La vicepresidenta primera de la Generalitat Valenciana y consellera de Vivienda, Empleo, Juventud e Igualdad, Susana Camarero, ha asegurado que el Ejecutivo autonómico no ha tenido participación directa en el proceso de adjudicación de las viviendas de protección pública de la promoción Las Naus, situada en Playa de San Juan, en Alicante. Según ha explicado, la asignación de estos inmuebles corresponde a la promotora - en este caso una cooperativa - y no a la administración autonómica.
Camarero ha precisado que la intervención de la Generalitat se limita a comprobar, por tratarse de viviendas protegidas, que las personas compradoras cumplen los requisitos establecidos por la normativa vigente. Para ello, la promotora solicita a la Dirección Territorial de Vivienda la validación de la documentación presentada por los adjudicatarios.
Las declaraciones se producen después de que Rocío Gómez, concejala de Urbanismo y Conservación de Inmuebles del Ayuntamiento de Alicante, anunciara su dimisión en medio de la polémica generada por el procedimiento seguido en esta promoción de vivienda protegida.

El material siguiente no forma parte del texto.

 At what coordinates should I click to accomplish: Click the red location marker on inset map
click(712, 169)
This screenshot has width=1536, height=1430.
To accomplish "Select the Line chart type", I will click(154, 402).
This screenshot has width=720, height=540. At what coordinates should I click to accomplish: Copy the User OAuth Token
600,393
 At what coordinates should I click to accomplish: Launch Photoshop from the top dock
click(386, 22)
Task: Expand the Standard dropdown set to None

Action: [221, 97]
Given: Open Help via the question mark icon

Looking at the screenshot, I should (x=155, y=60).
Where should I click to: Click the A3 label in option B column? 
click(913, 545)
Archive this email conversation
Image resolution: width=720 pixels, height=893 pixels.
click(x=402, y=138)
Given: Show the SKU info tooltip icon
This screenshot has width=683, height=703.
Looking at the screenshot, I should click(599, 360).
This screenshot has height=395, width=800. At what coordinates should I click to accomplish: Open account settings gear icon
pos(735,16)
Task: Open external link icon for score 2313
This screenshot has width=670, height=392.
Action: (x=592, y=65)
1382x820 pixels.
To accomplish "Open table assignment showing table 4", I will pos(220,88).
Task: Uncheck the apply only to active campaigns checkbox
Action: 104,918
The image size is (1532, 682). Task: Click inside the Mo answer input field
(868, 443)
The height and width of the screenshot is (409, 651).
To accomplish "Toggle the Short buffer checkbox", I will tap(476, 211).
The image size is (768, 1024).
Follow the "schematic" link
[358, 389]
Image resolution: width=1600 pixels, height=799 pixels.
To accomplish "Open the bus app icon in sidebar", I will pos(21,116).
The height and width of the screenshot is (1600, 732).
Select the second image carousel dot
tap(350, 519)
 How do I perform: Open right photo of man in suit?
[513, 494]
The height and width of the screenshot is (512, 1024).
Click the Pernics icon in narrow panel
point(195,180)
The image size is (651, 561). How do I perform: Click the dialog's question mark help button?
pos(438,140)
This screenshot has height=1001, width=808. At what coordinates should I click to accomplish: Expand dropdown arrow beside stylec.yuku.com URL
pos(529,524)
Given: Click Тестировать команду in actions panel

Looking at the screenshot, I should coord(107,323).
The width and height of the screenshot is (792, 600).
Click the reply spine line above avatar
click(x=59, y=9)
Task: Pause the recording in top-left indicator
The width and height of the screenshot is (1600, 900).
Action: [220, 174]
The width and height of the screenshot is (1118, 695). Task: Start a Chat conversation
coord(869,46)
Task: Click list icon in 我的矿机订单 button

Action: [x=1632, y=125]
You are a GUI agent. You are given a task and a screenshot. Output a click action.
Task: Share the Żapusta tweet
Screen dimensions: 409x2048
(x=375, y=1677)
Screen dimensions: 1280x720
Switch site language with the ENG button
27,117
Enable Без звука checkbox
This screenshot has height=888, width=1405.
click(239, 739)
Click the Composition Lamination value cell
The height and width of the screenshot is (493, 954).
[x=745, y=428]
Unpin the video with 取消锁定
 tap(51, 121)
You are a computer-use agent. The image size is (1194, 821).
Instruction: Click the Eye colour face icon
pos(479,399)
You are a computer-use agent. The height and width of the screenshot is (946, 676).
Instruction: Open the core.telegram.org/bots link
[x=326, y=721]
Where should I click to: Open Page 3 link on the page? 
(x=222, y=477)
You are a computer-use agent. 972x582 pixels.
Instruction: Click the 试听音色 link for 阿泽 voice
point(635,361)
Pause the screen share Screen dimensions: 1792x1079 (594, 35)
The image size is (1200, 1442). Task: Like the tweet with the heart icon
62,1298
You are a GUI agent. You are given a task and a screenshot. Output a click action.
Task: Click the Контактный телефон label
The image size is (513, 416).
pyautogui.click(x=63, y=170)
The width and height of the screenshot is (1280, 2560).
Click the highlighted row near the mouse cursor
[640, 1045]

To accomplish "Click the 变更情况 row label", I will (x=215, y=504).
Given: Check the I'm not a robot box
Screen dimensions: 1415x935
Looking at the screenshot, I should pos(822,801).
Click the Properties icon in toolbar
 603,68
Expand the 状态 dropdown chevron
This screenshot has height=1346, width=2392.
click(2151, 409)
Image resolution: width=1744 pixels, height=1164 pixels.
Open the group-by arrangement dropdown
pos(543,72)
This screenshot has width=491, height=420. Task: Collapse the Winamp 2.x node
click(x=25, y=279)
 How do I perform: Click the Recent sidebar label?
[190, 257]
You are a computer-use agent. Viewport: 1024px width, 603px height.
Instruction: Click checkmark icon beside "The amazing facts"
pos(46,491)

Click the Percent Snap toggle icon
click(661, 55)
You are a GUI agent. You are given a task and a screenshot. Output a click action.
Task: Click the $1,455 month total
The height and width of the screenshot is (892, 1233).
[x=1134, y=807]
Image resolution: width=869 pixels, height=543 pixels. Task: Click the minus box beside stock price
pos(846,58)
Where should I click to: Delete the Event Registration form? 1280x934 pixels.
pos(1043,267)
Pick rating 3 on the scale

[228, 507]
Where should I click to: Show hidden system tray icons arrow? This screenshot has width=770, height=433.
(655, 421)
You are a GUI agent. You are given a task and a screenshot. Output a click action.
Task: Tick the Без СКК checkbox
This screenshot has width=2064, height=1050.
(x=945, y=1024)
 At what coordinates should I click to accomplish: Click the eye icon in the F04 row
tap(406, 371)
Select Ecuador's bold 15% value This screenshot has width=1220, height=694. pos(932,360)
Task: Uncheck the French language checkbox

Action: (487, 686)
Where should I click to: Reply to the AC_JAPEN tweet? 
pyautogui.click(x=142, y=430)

La edil explicó que daba este paso con el objetivo de que la investigación pudiera desarrollarse sin interferencias y tras haber entregado toda la documentación que se le había requerido, además de encontrarse de baja por maternidad.
A esta renuncia se sumó también la de María Pérez-Hickman, directora general de Organización Interna, Contratación Pública y Gestión de Fondos del consistorio alicantino, vinculada igualmente a los hechos que están siendo analizados.
Dos modelos de vivienda protegida y normativas diferentes
Desde la Conselleria de Vivienda han recordado que los procesos de adjudicación de viviendas de protección pública varían en función del tipo de promoción y de la normativa aplicable en cada momento. En la Comunitat Valenciana existen, de forma general, dos grandes categorías: las viviendas de promoción pública y las de promoción privada.
Las primeras forman parte del parque público de la Generalitat y están gestionadas por la Entidad Valenciana de Vivienda y Suelo (EVha). Estas viviendas se rigen por el decreto 68/2023, de 12 de mayo, que regula el acceso a la vivienda pública y fija los requisitos que deben cumplir las personas solicitantes. Entre ellos se incluyen límites de ingresos y la imposibilidad de contar con otra propiedad inmobiliaria.
Según fuentes de la Conselleria, estos criterios son más exigentes que los aplicados en las promociones privadas, ya que las viviendas públicas están destinadas principalmente a dar respuesta a situaciones de mayor vulnerabilidad social y económica.
Por su parte, las viviendas de protección pública promovidas por empresas o cooperativas privadas se rigen actualmente por el decreto 180/2024, de 10 de diciembre. En este caso, las promociones están abiertas a cualquier persona que cumpla las condiciones recogidas en la normativa, y es el promotor quien asume tanto la construcción como la comercialización de los inmuebles.
En este segundo modelo, la administración autonómica no adjudica directamente las viviendas, sino que supervisa que el edificio cumpla con los parámetros técnicos y legales propios de una vivienda protegida y que las personas adquirientes reúnan los requisitos exigidos en el momento en que se califica la promoción.
La revisión de expedientes y el informe de Vivienda
En relación con la promoción de Las Naus, Camarero ha explicado que fue la Dirección Territorial de Vivienda de la Conselleria la encargada de revisar toda la documentación de los compradores. El procedimiento habitual comienza con la comprobación por parte de los técnicos del Servicio Territorial, que analizan los requisitos de ingresos, patrimonio y demás condiciones establecidas por la normativa. Posteriormente, esta revisión es validada por el director territorial correspondiente.
Además, el secretario territorial adjunto de Vivienda elaboró un informe en el que se hace constar que todas las personas que accedieron a estas viviendas cumplían con la totalidad de los requisitos legales, tanto en lo relativo a los niveles de ingresos como en la inexistencia de otras propiedades.
No obstante, tras las informaciones conocidas en los últimos días y la polémica generada en torno al proceso, la Conselleria ha anunciado que se llevará a cabo una segunda revisión de todos los expedientes. Este nuevo análisis tendrá como finalidad comprobar que los datos aportados por los compradores en su momento son verídicos y se corresponden con su situación real.
Para ello, se revisará uno por uno cada expediente de la promoción, con el objetivo de verificar de nuevo el cumplimiento de todos los criterios exigidos por la normativa de vivienda de protección pública. La Conselleria ha señalado que esta comprobación se realizará sobre la información ya presentada, contrastando la documentación con los registros y datos disponibles.